**Set task:** Gather every line below that contains the word "Select", and copy each one out in full. Case counts when matching.

**Supplied entries:**
>>>
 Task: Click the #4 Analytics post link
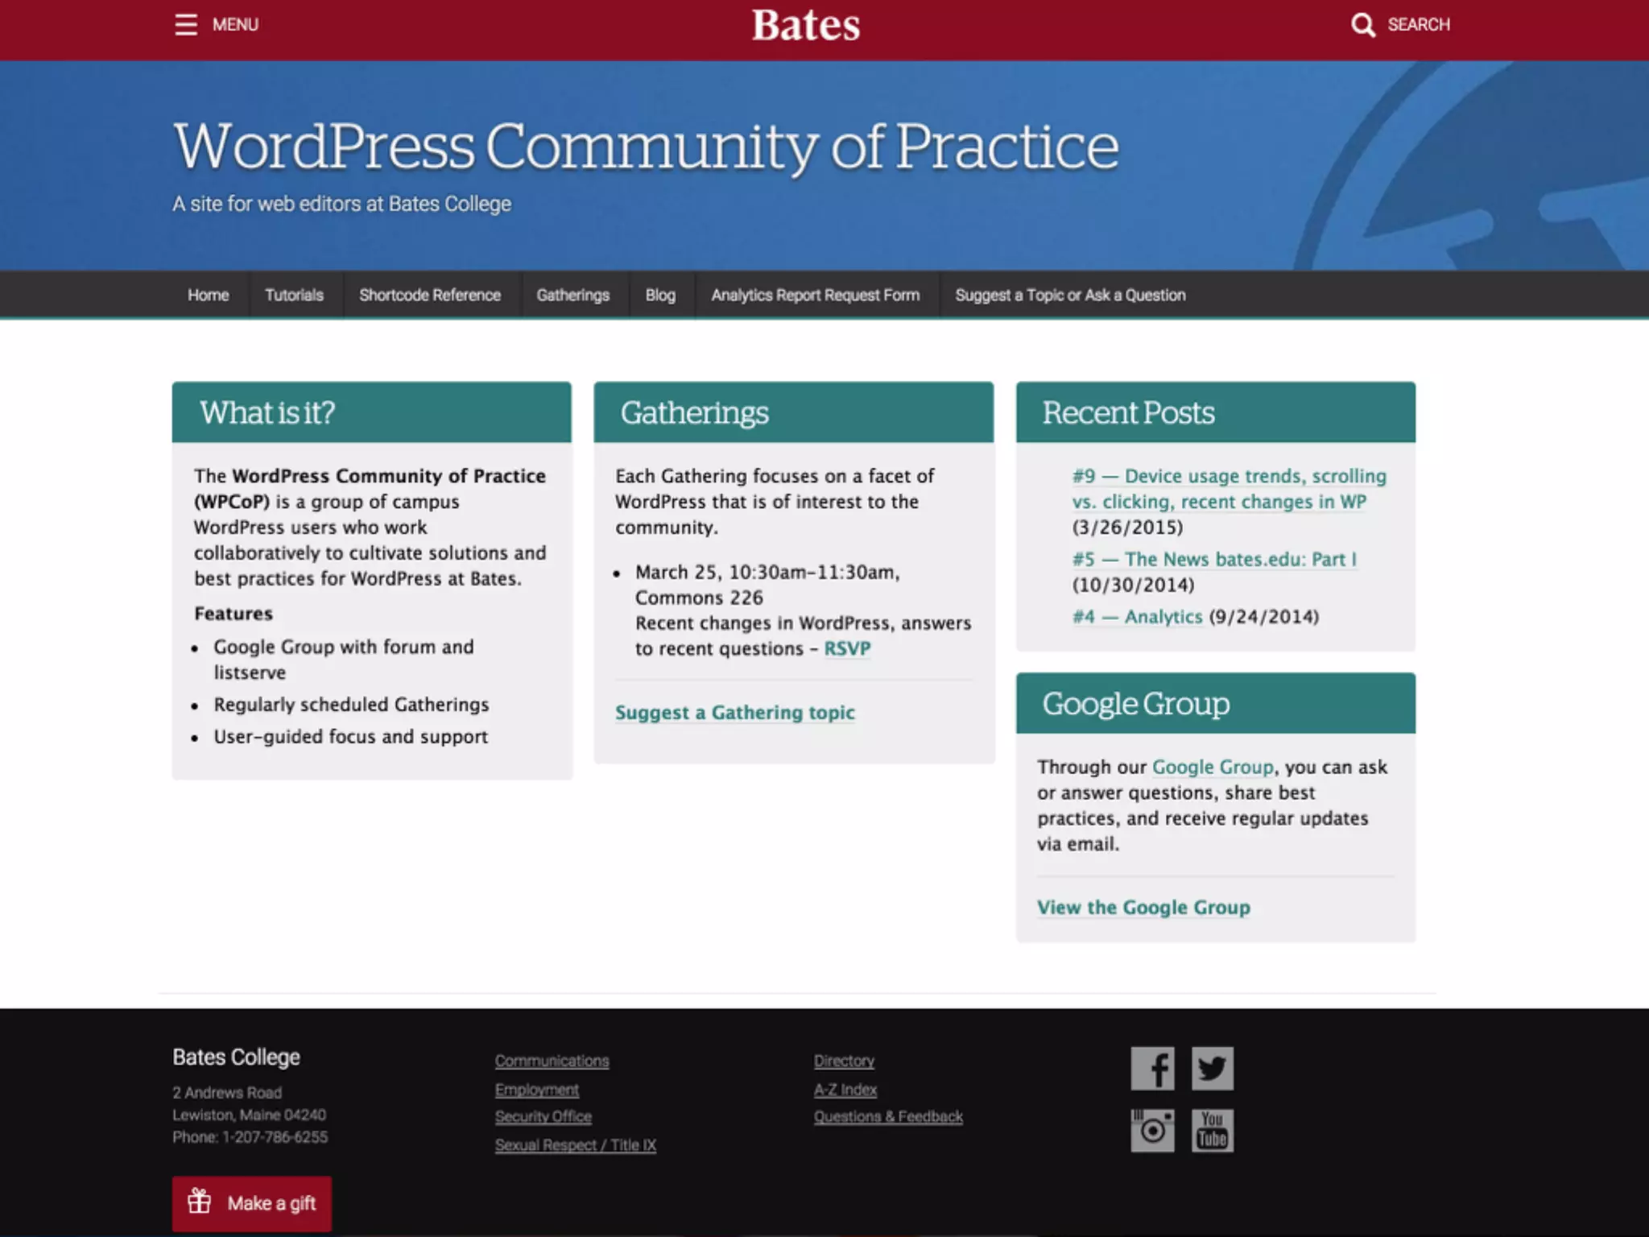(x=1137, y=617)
<<<
>>>
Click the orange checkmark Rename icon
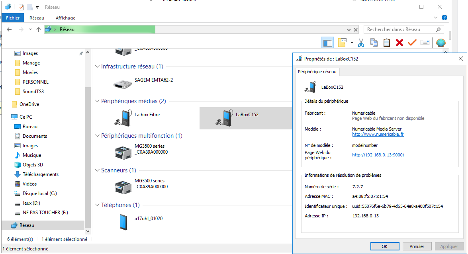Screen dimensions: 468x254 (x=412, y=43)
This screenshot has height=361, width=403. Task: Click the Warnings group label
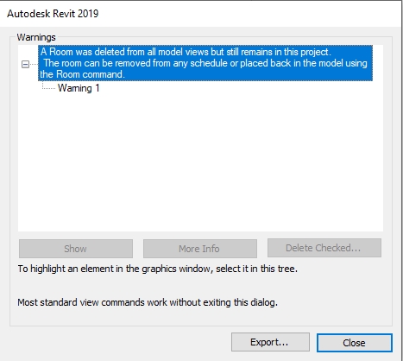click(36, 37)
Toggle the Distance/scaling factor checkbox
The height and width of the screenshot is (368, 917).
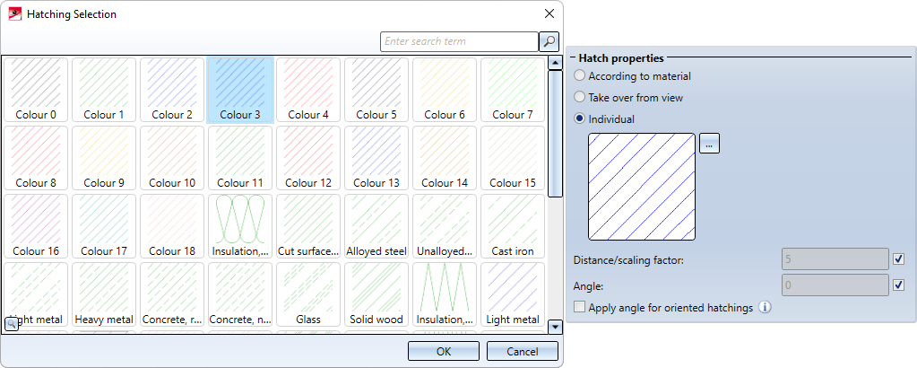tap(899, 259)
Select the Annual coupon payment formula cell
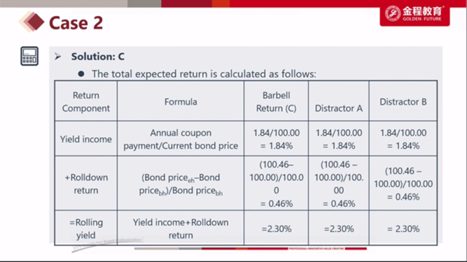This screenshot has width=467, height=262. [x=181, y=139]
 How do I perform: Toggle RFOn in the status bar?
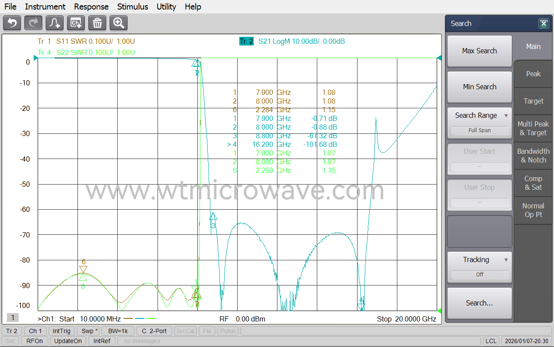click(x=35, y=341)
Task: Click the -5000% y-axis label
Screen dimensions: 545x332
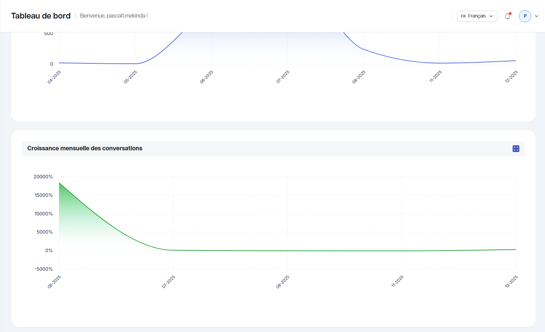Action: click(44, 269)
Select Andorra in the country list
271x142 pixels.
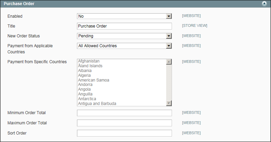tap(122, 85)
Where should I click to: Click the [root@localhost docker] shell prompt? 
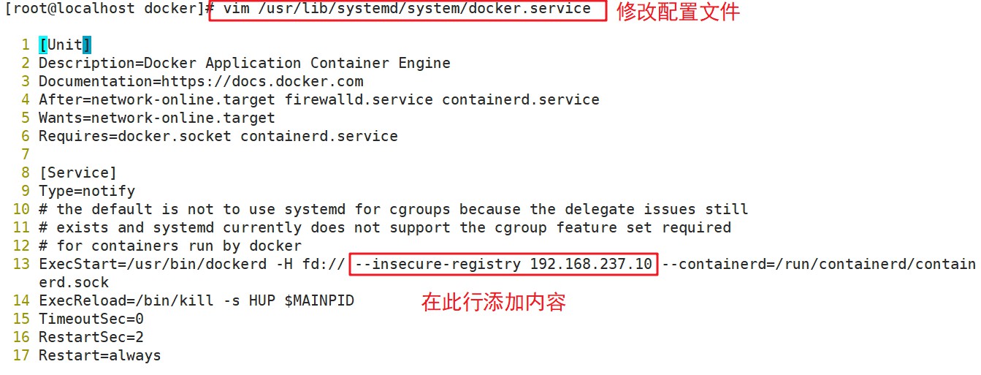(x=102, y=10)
<<<
>>>
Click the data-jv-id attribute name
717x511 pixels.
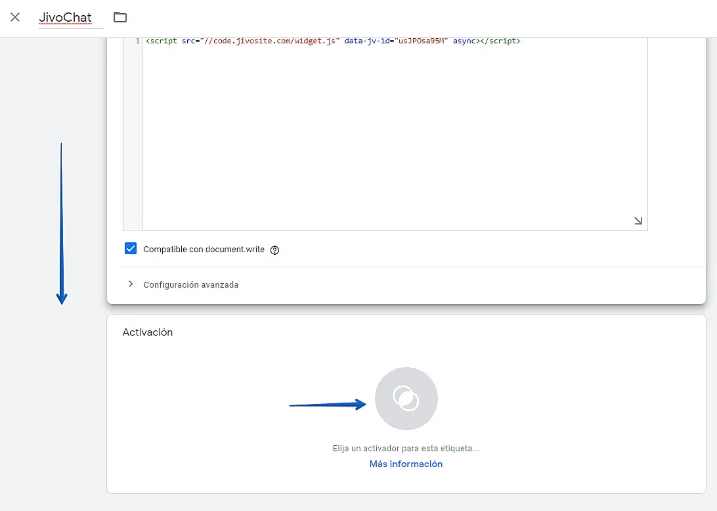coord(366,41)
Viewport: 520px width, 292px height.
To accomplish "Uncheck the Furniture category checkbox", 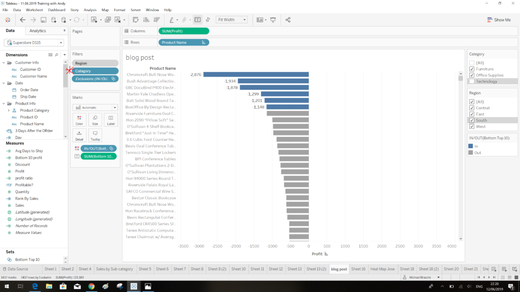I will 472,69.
<<<
**Task output:**
Select the Annual coupon payment formula cell
Select Andorra in the country list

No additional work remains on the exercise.